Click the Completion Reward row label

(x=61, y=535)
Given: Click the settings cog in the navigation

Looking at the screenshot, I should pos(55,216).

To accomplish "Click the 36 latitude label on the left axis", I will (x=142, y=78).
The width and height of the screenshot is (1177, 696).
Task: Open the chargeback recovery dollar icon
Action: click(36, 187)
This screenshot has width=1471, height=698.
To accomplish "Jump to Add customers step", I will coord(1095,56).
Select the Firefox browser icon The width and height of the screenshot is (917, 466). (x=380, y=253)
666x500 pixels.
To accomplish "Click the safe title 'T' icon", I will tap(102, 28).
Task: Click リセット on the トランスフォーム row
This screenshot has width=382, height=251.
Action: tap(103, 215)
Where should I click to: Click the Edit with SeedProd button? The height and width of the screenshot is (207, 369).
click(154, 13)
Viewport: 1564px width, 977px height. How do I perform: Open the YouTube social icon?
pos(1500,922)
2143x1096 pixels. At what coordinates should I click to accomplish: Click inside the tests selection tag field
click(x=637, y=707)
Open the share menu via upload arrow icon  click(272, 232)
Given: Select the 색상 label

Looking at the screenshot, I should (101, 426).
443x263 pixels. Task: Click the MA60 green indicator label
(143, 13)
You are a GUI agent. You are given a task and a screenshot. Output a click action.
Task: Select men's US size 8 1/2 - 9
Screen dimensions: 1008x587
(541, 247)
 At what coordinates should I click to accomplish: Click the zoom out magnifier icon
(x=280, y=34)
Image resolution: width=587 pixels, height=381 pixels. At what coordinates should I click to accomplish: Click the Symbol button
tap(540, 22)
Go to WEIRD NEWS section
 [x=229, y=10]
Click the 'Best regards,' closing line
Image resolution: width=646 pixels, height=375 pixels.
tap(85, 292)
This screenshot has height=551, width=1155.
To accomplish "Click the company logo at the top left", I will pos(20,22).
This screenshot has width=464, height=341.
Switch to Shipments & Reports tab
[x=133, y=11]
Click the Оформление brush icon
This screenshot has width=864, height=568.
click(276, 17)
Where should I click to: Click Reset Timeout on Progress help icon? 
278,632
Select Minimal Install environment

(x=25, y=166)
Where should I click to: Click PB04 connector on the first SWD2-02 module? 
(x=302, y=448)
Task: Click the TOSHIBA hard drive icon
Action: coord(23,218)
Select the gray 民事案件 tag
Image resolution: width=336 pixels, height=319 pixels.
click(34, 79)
•••
Copy out the entire listing above line for line, changing nothing.

Click the Completion Reward row label

(x=61, y=535)
Given: Click the settings cog in the navigation

Looking at the screenshot, I should pos(55,216).

To accomplish "Click the 36 latitude label on the left axis", I will (x=142, y=78).
The width and height of the screenshot is (1177, 696).
Task: Open the chargeback recovery dollar icon
Action: click(36, 187)
This screenshot has width=1471, height=698.
To accomplish "Jump to Add customers step", I will coord(1095,56).
Select the Firefox browser icon The width and height of the screenshot is (917, 466). (x=380, y=253)
666x500 pixels.
To accomplish "Click the safe title 'T' icon", I will tap(102, 28).
Task: Click リセット on the トランスフォーム row
This screenshot has width=382, height=251.
Action: tap(103, 215)
Where should I click to: Click the Edit with SeedProd button? The height and width of the screenshot is (207, 369).
click(154, 13)
Viewport: 1564px width, 977px height. How do I perform: Open the YouTube social icon?
pos(1500,922)
2143x1096 pixels. At what coordinates should I click to accomplish: Click inside the tests selection tag field
click(x=637, y=707)
Open the share menu via upload arrow icon  click(272, 232)
Given: Select the 색상 label

Looking at the screenshot, I should (101, 426).
443x263 pixels. Task: Click the MA60 green indicator label
(143, 13)
You are a GUI agent. You are given a task and a screenshot. Output a click action.
Task: Select men's US size 8 1/2 - 9
Screen dimensions: 1008x587
(541, 247)
 At what coordinates should I click to accomplish: Click the zoom out magnifier icon
(x=280, y=34)
Image resolution: width=587 pixels, height=381 pixels. At what coordinates should I click to accomplish: Click the Symbol button
tap(540, 22)
Go to WEIRD NEWS section
 [x=229, y=10]
Click the 'Best regards,' closing line
Image resolution: width=646 pixels, height=375 pixels.
tap(85, 292)
This screenshot has height=551, width=1155.
To accomplish "Click the company logo at the top left", I will pos(20,22).
This screenshot has width=464, height=341.
Switch to Shipments & Reports tab
[x=133, y=11]
Click the Оформление brush icon
This screenshot has width=864, height=568.
click(276, 17)
Where should I click to: Click Reset Timeout on Progress help icon? 
278,632
Select Minimal Install environment

(x=25, y=166)
Where should I click to: Click PB04 connector on the first SWD2-02 module? 
(x=302, y=448)
Task: Click the TOSHIBA hard drive icon
Action: coord(23,218)
Select the gray 民事案件 tag
Image resolution: width=336 pixels, height=319 pixels.
click(34, 79)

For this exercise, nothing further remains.